We're not done with this option, it brings much more stuff when there is a vunlerability that can be exploited on the victim's PC.
I've found this nice video by Adam Alio demonstrating the power of Zetasploit. He exploits a vulnerability in the victim's PC that allows to connect to remote host via VNC - the virtual network computing, a graphical desktop sharing system that allows to connect to monitor and control your PC using your Android phone, just like as you were running Windows XP.
Then he ran a Cloud exploit and connected to the console. He then took power over the computer and shut it down using shutdown command. Pretty nice and pretty easy. Also pretty scary, isn't it?
Let's skip the password complexity audit and jump right into the MITM section, which will be the most interesting one. MITM stands for man in the middle and what this basically means, is that by triggering an MITM attack, all the traffic goes through your device (you are becoming the man in the middle), thus you can easily view and modify the traffic requests.
To perform this MITM attack, simply select the target and then tap on "Man in the middle" button. A new tab will pop up.
Firstly, choose which functions do you want to enable during the MITM attack. There is a SSL Strip option, which is very important because it removes the HTTPS protocol by redirecting it to a HTTP. You will not be able to hijack a session when there is a HTTPS protocol so SSL Strip is essential for hacking accounts.
SSL Strip cannot redirect a direct HTTPS, only when victim goes from HTTP to HTTPS. Means that if a victim opens up Facebook (which is HTTPS), SSL Strip will not work as there is a direct request to a HTTPS protocol. I suggest you keeping this enabled the entire time hacking.
Redirect HTTP -
This option redirects a website to another one. Simply choose the URL and enable the function.¨
Replace images -
Choose an image which will be replaced with all the images your victim browses through.
Capture download -
Choose which types you want to capture and enable the function to save all the files your victim downloads. You can also Intercept download by pushing another file to the victim.

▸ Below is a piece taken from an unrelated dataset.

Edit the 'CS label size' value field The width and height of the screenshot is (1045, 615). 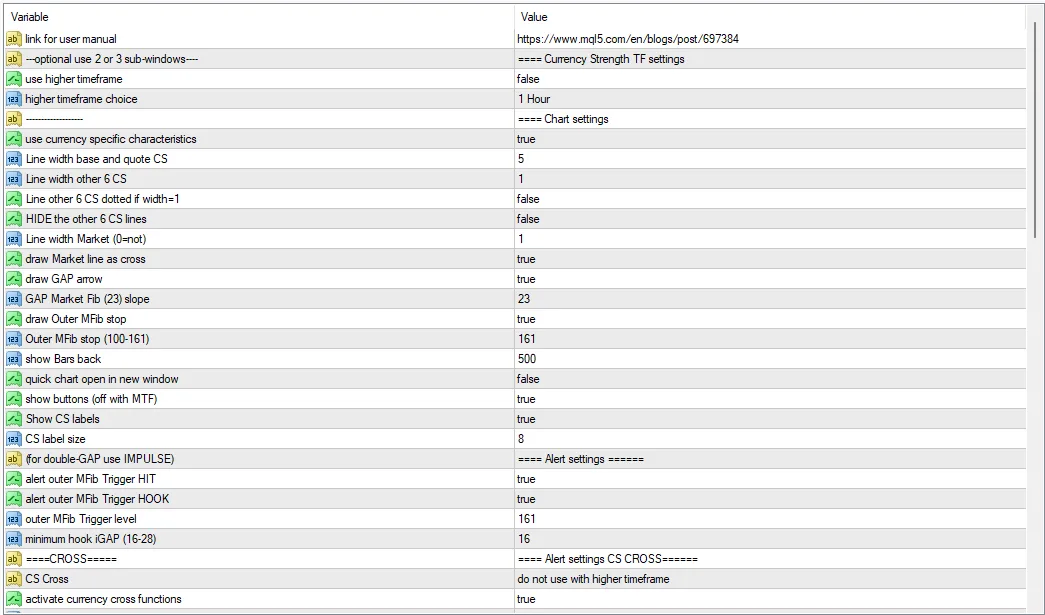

Enable the MITM and wait a few whiles. If your victim doesn't use the net (web traffic), you'll have to wait till he/she opens up a browser, downloads a file or just use the network. If everything goes right, a little window saying "IP is vulnerable to MITM attack [or something like that]" should pop up. This means your victim is vunlerable to sniffing, session and password hijacking and many more functions zANTI has to offer.

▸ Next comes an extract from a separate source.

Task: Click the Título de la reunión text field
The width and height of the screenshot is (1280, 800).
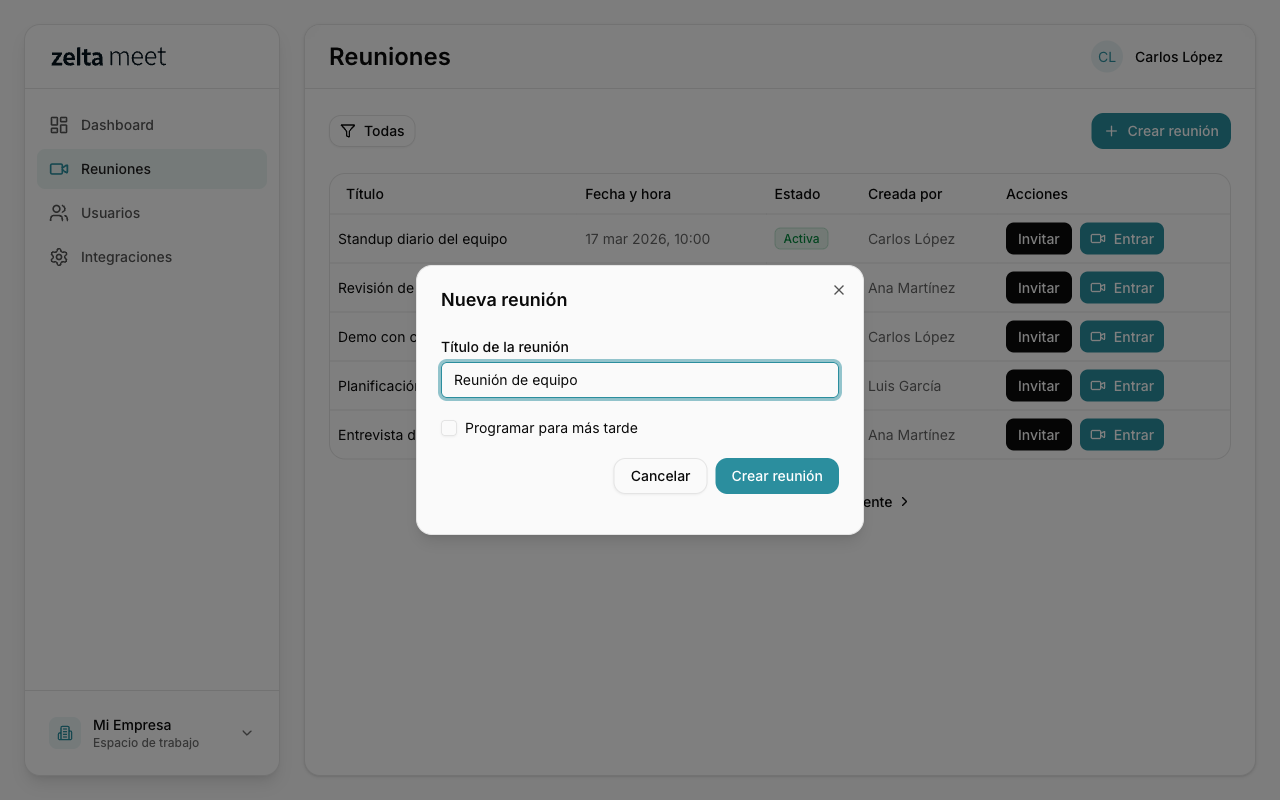Action: (640, 380)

To see what your victim browses through, see the "logged requests" option. You can also see logged images.
Image above shows logged requests, you can hijack the session by tapping on one of the requests.
To allow each HTTP request individually, use the zPacketEditor. By swyping to the left, you can easily modify the request and send it to the victim.
Alright, now you should know the basics of MITM spoofing attacks, have fun playing!
Just one more thing, always be responsible for what you're doing, don't share private stuff of your victims, After all, it is not that difficult to find out the spoofer across the network.